Minister for SERP, Women Empowerment and Child Welfare, Disabled and Senior Citizens Welfare Government of Andhra Pradesh
- In office 2 April 2017 – 29 May 2019
- Governor: E. S. L. Narasimhan
- Chief Minister: N. Chandrababu Naidu
- Preceded by: Peethala Sujatha
- Succeeded by: Peddireddy Ramachandra Reddy (Panchayat Raj & Rural Development;SERP); Taneti Vanitha (Women and Child Welfare); Y. S. Jagan Mohan Reddy (Disabled and Senior Citizen Welfare);

Minister for Price Monitoring, Consumer Affairs, Food & Civil Supplies Government of Andhra Pradesh
- In office 8 June 2014 – 2 April 2017
- Governor: E. S. L. Narasimhan
- Chief Minister: N. Chandrababu Naidu
- Preceded by: N. Kiran Kumar Reddy (Chief Minister)
- Succeeded by: Prathipati Pulla Rao

Member of the Andhra Pradesh Legislative Assembly
- Incumbent
- Assumed office 2024
- Preceded by: Thopudurthi Prakash Reddy
- Constituency: Raptadu
- In office 2009–2019
- Preceded by: Constituency established
- Succeeded by: Thopudurthi Prakash Reddy
- Constituency: Raptadu

Personal details
- Born: India
- Party: Telugu Desam Party
- Spouse: Paritala Ravindra
- Children: 3 (including Paritala Sriram)

= Paritala Sunitha =

Indian politician

Paritala Sunitha is an Indian politician.
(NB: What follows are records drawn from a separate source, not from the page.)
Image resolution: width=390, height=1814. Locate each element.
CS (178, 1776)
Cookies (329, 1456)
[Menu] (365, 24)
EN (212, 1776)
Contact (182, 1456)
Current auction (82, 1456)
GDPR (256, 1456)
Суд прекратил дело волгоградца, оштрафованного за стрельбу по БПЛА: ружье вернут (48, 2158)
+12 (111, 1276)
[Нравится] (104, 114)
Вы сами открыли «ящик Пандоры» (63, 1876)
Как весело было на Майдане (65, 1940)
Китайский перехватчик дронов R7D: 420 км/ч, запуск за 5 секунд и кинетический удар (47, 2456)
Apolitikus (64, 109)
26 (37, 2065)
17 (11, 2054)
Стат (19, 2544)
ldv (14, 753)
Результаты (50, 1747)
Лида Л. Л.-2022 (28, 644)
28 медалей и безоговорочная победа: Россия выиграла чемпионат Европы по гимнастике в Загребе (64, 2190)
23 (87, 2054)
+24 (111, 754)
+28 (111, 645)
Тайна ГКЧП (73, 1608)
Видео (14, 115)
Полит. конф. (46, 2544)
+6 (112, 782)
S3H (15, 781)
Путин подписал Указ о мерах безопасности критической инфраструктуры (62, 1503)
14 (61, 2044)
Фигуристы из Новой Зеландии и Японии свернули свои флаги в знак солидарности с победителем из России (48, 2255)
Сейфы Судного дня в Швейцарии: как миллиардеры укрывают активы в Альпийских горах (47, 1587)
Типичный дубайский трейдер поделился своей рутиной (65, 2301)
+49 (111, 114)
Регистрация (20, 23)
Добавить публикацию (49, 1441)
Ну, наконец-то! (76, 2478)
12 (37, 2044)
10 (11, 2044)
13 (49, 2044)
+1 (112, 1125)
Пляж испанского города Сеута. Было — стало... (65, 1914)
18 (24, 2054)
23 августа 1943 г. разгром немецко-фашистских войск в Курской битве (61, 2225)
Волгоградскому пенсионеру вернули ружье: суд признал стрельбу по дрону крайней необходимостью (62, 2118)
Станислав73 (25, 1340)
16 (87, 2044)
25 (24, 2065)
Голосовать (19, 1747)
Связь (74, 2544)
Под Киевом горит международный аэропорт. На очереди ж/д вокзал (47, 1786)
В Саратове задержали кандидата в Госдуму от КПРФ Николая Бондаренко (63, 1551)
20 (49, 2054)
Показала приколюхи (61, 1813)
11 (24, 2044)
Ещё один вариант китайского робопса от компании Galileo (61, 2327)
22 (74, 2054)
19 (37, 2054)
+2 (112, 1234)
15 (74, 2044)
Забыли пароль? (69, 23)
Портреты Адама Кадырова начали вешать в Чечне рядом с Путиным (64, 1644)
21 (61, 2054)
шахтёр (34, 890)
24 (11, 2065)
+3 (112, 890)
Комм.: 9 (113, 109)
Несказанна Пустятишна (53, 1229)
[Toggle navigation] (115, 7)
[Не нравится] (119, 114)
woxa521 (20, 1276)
She is a member of the Legislative Assembly and Minister of SERP, Women Empowerment, Child Welfare, Disabled and Senior Citizens Welfare of the Indian state of Andhra Pradesh representing the Raptadu constituency of Anantapur. She represents the Telugu Desam Party.

==Personal life==
Paritala Sunitha was married to Paritala Ravindra. She has three children. She has three siblings.

== Political career ==
Paritala Sunitha entered politics following the death of her husband. She was elected as a Member of Legislative Assembly (MLA) for Raptadu constituency in 2009 and 2014 elections. She has not contested the 2019 elections to pave the path for her son, Paritala Sriram and she won in the elections of 2024 as member of legislative assembly.

==Popular culture==
Ram Gopal Varma made the film, Rakta Charitra, based on the life of her husband. Radhika Apte played her character while Vivek Oberoi played her husband.